I had my own questions. From the start, I wanted to know how "best" was defined. The brief definitions at the BBAW website didn't show the criteria, which was published after the time nominated blogs had to respond. Now, we can see that for BBAW, a blog can have less than 30% of its posts be about one genre yet be the shortlist and winner for the Best Genre award. That's neither good nor bad; it just is, and its helpful to know when evaluating both your own blog for submissions as well as knowing to what degree to participate in and report on the BBAW's best blogs.
There was also the problem of multiple submissions; I, along with others, read it to mean that the better path was to self-select out and only submit for one. Later, I found out that others decided the smarter route was to submit for all and see where the panelists gave you the highest points. Very smart! But, not something everyone would have thought of doing. Those with more familiarity in the process had a better grasp at the way to best submit. And it means that those of us who self selected out never heard back our scores.

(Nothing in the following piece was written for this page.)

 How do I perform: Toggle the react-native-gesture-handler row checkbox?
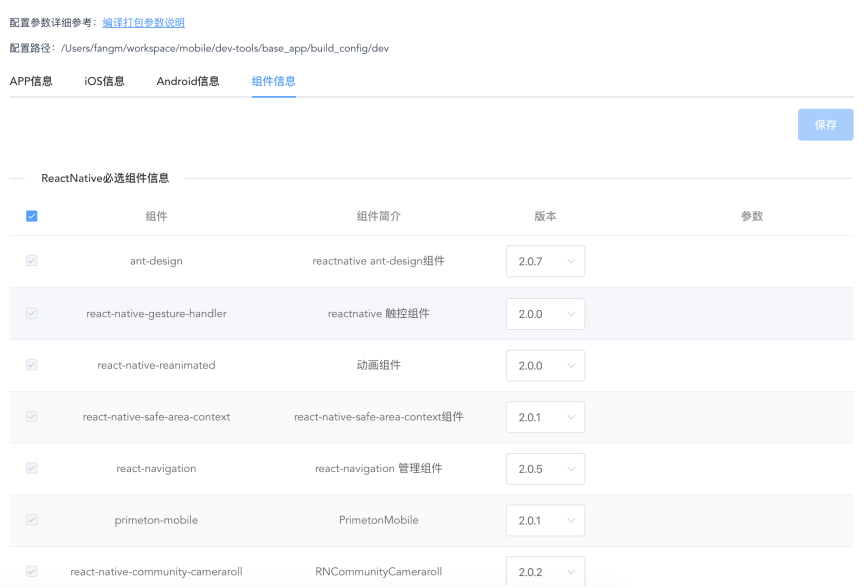point(31,313)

When the last award was announced, the judging panelists were shared. I'm not sure if the actual BBAW committee itself, outside of founder My Friend Amy, was ever shared. But of the blogs thanked for being panelists (or otherwise involved), over one half won awards. Including Amy, who won three awards. And of those connected to BBAW, they won about two thirds of the "bests" out there. This despite over 1000 blogs submitting.
Some comments said "that just shows that those involved are the best!" While others, like me, wondered if it more reflected a club. Not a club that deliberately gamed the system; rather, a club that has their own definitions and ideas of what is "best" that wasn't always clear to the others who were asked to participate and post and blog about "best." So we asked the questions, what does it mean when 2/3 of the awards are won by those involved in BBAW?
And were told it was negative to ask. That it was elitist to ask. That while panelists couldn't be shared before hand because of possible favoritism (were the panelists open to being swayed? Or bloggers not to be trusted?) we had to trust in BBAW, despite not knowing organizers, standards, who knew about standards, etc. And had to just go "yay" and be happy that places like the ALA said, this is a place to go to cheer the best. We had to be nice bloggers, be quiet, don't ask questions. Don't snipe. Don't complain. Don't be a hater.
I wasn't going to post about this, but then Babbling About Books raised the question of critiques of BBAW. Including whether there would have been critiques if a place like SLJ had run these awards. Are you kidding? Hell to the yes. Look at the responses to the Newbery, run by ALA! The critiques of that are legendary. Go, google Newbery and popularity and check out the articles and posts at SLJ and Horn Book.
And if its elitist to know standards? To understand the process to appreciate what is being done? To question? To ask? I'll gladly be elitist.